Directions ▸ Exact copy, no pictures: repeat the data that follows.

Records excerpted from a collection
--- START ---

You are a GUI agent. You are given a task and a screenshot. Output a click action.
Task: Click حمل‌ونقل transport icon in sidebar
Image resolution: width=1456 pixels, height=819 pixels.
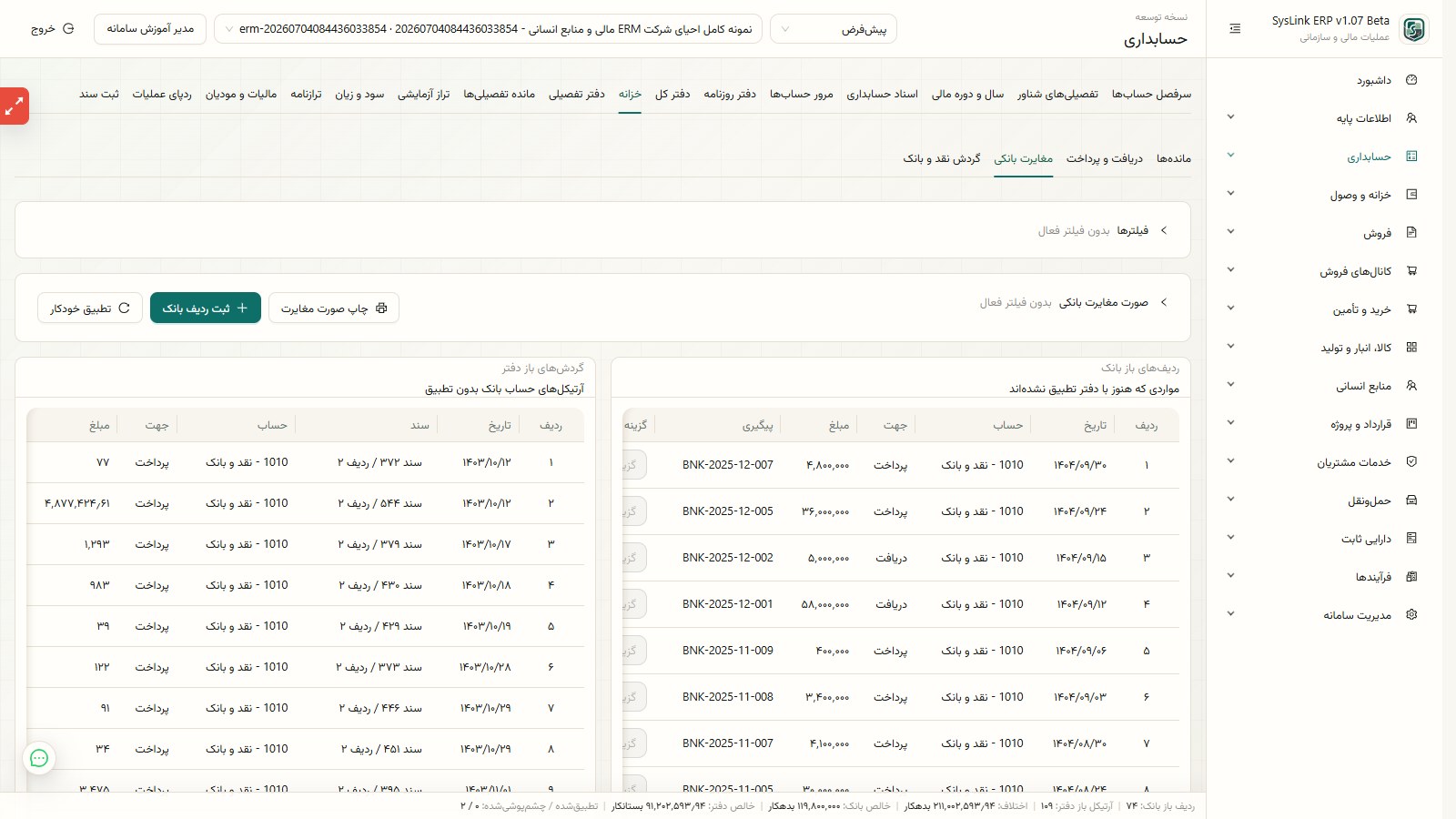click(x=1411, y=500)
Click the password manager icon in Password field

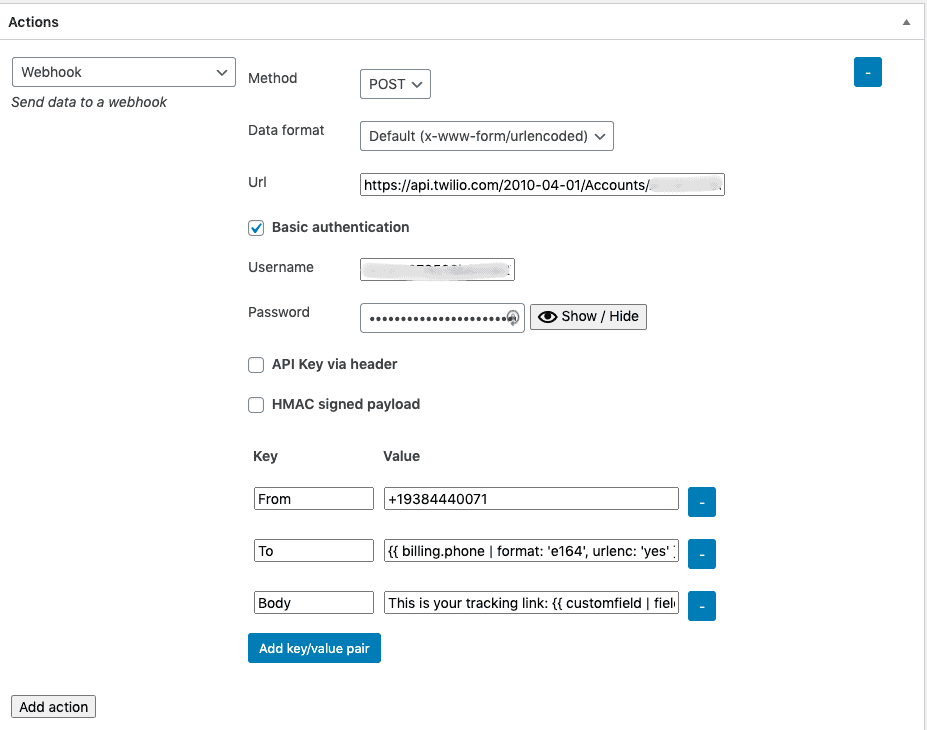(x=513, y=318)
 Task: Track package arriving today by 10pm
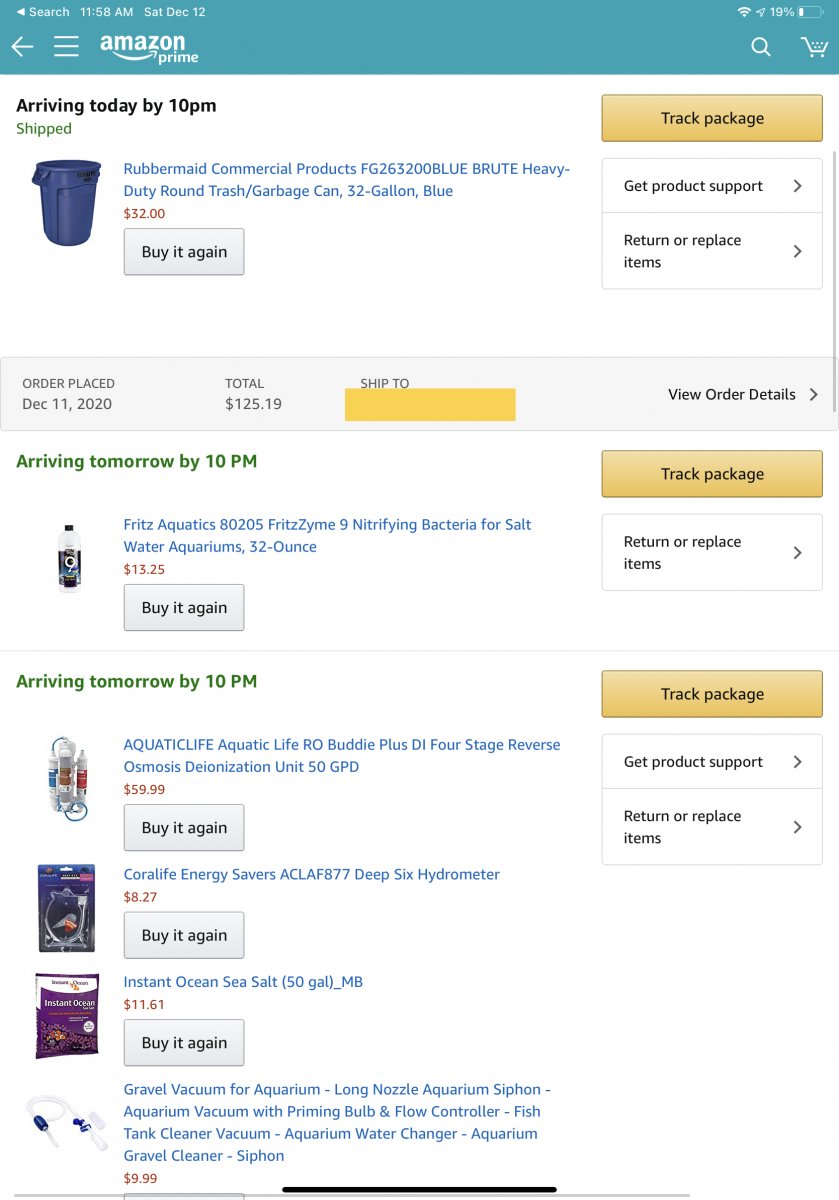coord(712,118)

--- END ---

Task result ▸
You are a GUI agent. You are given a task and a screenshot. Output a click action.
Task: Click حمل‌ونقل transport icon in sidebar
Image resolution: width=1456 pixels, height=819 pixels.
click(x=1411, y=500)
Click the password manager icon in Password field

(x=513, y=318)
 Task: Track package arriving today by 10pm
coord(712,118)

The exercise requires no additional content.